The Great Fire of Democracy
This article originally appeared in German in Frankfurter Allgemeine and is translated by Flossie Draper.
Istanbul the morning after the great fire of democracy
Sela is called from the mosques
It is half past one in the morning, and from all the minarets in Turkey, this special, long call to prayer, which is used at times of death, resounds unrelentingly. As one ends, already the next starts up. The thundering of the fighter jets over our roofs mingles with this marrow-piercing call to prayer that for us heralds death. As the noises of battle turn to silence, announcements come from the mosques, calling for resistance against the military: “This is a Jihad. Take to the streets, for Allah!”
What do you do when you ask yourself whether the next morning you are going to wake up in the midst of a military coup or in an Islamic Republic?
That was a joke.
Sarcasm reaches unimagined heights
People in Turkey have long been testing the boundaries of humour to preserve their sanity. Sarcasm reaches unimagined heights. I don’t know whether that is a sign of pathological sensibility, or whether people are just simply trying to cope with life, yet while we ask ourselves at what point the panes will shatter from the noise of the fighter jets, when the approaching shots will be at the door, on social media, the single place where we talk to one other, jokes circulate: “The Turkish Republic is dead; that’s why the sela is called.”

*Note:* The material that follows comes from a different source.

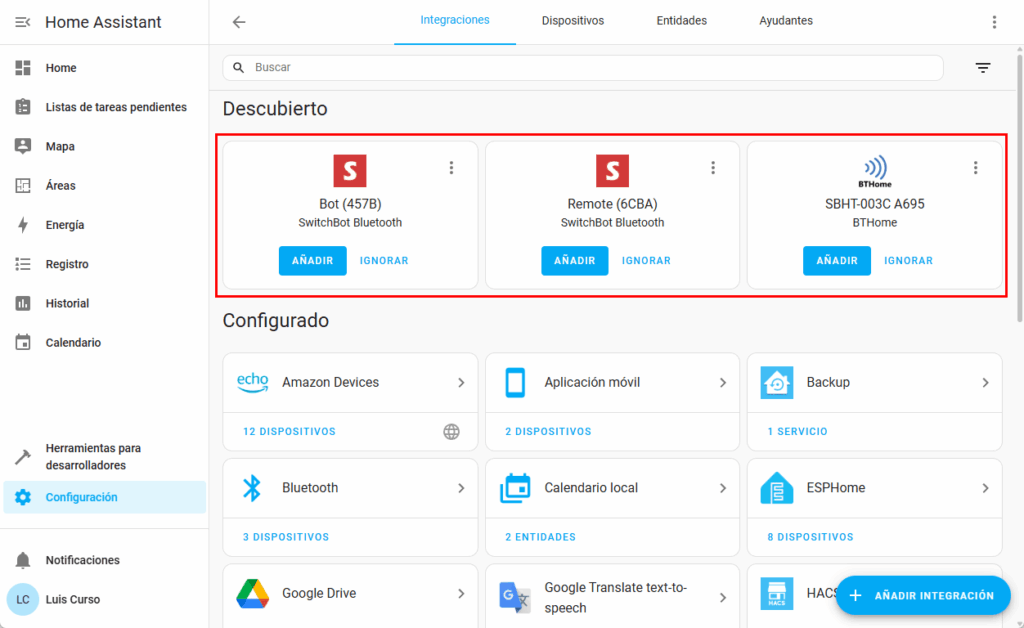This screenshot has width=1024, height=628.
Task: Expand the Aplicación móvil integration chevron
Action: tap(723, 383)
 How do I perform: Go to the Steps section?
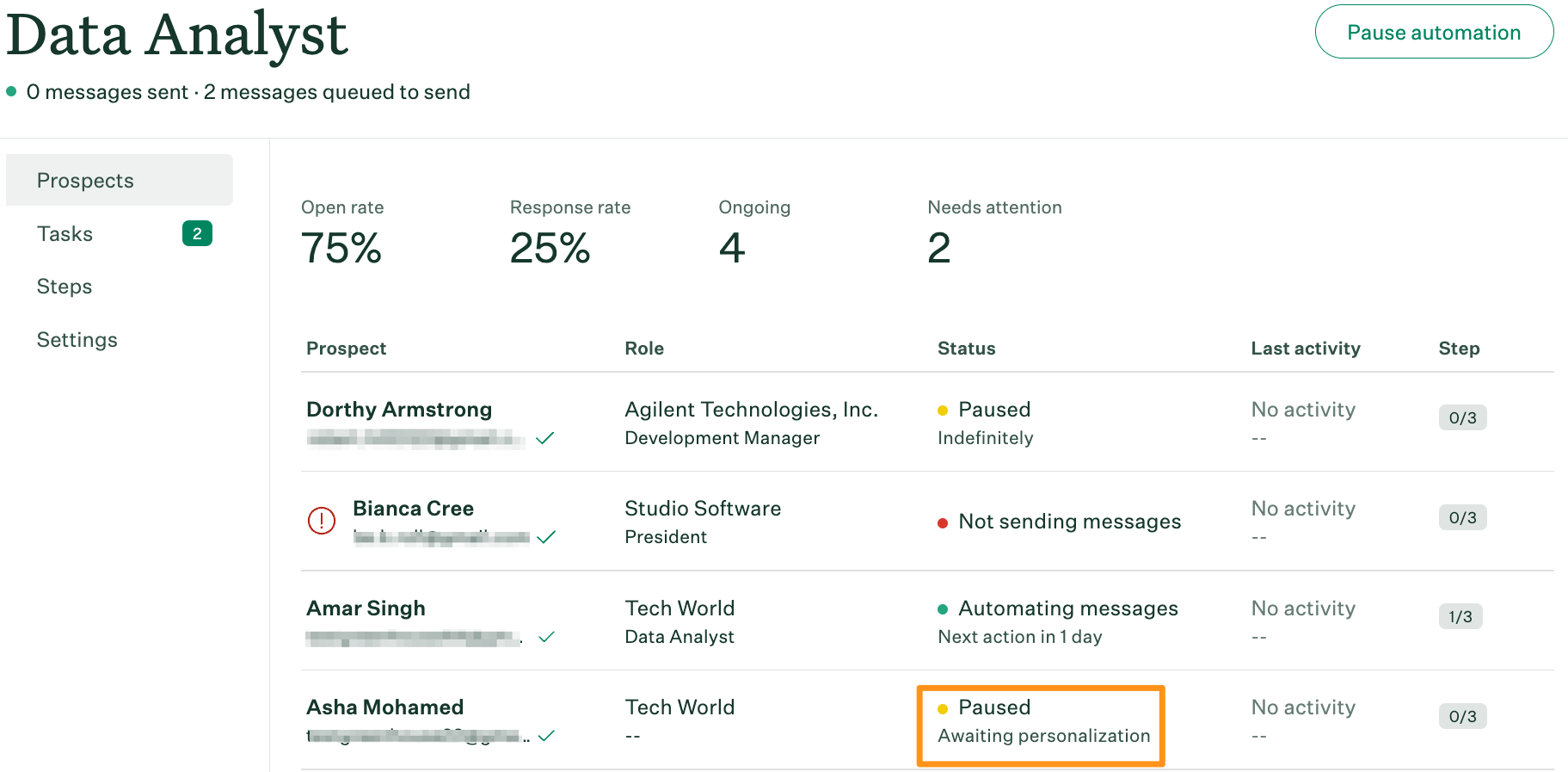(x=65, y=287)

At first it was actually almost comical; it made more sense to believe it was a staged act. A handful of baffled young soldiers had blocked off one of the Bosphorus bridges. “Go home!” they bellowed at the people. I have written a novel on the military coup from 1980; I know no coup passes off like that. A coup is a serious affair. People who had lived to see coups immediately wrote on social media, “Erdoğan is playing a game: he says, ‘They’re staging a coup against me,’ and the next day declares himself president.”
The matter became more serious when Erdoğan appeared on the television channels via the chat service FaceTime and called upon the population to take to the streets in order to protect democracy. I was convinced that no one who knew from collective memory how brutal coups are would take to the streets. Yet within a few minutes, the streets were filled with entire cars of people shouting, “Allahu Ekber — God is great!” An absurd sight.
We were afraid during the night leading into Saturday
At the airfield, people kicked tanks, civilians took young, barely resisting soldiers hostage; there were even lynchings against soldiers. The cries of Allahu Ekber could soon also be heard on CNN Türk. About an hour after the anchorwoman had said, “Soldiers are storming the station,” we saw on the screen not soldiers with a declaration of the coup, but rather a peculiar young man, most probably an Erdoğan supporter. He cried “Allahu Ekber” into the camera three times and then sat down, bored. The whole country watched this man in the pink T-shirt, who occupied himself with his smartphone and attempted to start up the broadcaster’s TV sets with the remote control. All the while, we pressed cushions against the window-panes, which were quivering from the droning of the fighter jets. Nothing new for us; grief and fear are continually broken by absurdity where we are.
We were afraid during the night leading into Saturday. Only the president was not. His plane had long been circling in the air; when it finally landed at Atatürk Airport in Istanbul, among the thousands of people who were waiting for him there was also his son-in-law, our Energy Minister, Bilal Albayrak. While the coup attempt, instigated by a handful of generals, slid into chaos, while fighter jets bombed the parliament building in Ankara, while history buffs drew comparisons to the Reichstag, what was striking was how calmly the two of them reacted: “This is a blessing from Allah. Why? Because this occurrence will ensure a purge of our armed forces.”
With that it was clear what sort of a country we would wake up in the next morning. In a country in which images circulate like of one of those people called to the streets to protect democracy, cutting the throat of a soldier who had surrendered. It was the morning of a country in which not democracy was strengthened, but Erdoğan.
Translated by Flossie Draper from Sabine Adatepe’s German translation of the original Turkish.